Assignment =
Copy exactly the lines of the records below, and only those lines, beginning with the line that contains "812x658 pixels." and ending with the line that contains "You are a computer-use agent. This".

* * * * * * *

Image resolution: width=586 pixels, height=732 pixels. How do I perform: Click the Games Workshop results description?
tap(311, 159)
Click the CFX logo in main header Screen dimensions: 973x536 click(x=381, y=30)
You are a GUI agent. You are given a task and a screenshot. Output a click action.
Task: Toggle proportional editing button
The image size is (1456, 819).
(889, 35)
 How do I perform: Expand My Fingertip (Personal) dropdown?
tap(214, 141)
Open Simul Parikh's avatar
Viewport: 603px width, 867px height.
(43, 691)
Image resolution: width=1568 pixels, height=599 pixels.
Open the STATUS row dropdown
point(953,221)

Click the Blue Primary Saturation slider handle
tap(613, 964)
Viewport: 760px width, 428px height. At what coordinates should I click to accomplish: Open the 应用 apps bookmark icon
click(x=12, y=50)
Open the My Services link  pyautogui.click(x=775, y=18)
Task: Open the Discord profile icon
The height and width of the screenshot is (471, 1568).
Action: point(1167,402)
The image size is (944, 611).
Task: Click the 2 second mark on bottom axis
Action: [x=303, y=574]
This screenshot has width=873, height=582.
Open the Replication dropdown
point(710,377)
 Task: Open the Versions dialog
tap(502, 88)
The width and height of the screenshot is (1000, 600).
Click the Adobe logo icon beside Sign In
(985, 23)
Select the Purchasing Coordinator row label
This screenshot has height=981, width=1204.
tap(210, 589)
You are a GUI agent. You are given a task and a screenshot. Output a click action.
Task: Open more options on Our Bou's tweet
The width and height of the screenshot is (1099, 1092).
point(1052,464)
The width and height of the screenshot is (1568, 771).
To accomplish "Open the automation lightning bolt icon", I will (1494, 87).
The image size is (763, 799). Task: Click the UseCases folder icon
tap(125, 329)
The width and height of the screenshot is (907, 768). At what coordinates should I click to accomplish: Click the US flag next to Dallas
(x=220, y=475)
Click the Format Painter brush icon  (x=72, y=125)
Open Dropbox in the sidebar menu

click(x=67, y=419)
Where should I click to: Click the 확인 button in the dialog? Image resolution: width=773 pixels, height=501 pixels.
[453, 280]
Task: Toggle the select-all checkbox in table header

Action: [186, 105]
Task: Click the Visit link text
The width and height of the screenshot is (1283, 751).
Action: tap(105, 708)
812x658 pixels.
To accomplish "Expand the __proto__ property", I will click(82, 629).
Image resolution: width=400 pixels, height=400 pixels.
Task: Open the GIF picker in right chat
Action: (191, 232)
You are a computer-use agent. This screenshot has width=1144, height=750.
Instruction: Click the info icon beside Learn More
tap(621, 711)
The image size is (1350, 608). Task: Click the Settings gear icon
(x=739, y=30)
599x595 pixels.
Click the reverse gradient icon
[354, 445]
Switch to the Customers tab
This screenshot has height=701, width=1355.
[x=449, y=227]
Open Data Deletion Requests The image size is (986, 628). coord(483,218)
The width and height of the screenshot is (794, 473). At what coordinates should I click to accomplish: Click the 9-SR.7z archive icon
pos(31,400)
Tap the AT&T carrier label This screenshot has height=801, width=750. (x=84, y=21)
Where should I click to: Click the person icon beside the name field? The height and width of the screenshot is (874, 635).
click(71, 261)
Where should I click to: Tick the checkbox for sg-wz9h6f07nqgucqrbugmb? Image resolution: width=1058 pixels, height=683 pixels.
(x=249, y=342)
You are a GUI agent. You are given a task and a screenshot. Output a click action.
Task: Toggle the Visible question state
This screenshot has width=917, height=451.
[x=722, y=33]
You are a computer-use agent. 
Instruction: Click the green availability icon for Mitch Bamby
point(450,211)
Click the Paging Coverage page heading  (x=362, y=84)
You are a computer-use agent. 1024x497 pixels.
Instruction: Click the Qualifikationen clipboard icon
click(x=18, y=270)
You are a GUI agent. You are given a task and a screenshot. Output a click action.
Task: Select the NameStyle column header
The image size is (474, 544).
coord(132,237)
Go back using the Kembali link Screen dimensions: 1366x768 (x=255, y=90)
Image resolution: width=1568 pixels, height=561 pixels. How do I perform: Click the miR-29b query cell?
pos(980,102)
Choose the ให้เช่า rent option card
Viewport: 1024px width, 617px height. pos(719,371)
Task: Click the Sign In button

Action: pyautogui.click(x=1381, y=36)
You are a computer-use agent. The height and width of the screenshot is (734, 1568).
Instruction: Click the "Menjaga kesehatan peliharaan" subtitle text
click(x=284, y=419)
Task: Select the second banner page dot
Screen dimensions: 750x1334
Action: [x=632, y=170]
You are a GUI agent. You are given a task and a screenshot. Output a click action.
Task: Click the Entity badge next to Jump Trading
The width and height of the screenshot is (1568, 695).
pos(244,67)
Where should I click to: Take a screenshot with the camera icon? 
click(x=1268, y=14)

* * * * * * *

Response area =
812x658 pixels.
To accomplish "Expand the __proto__ property", I will click(82, 629).
Image resolution: width=400 pixels, height=400 pixels.
Task: Open the GIF picker in right chat
Action: (191, 232)
You are a computer-use agent. This screenshot has width=1144, height=750.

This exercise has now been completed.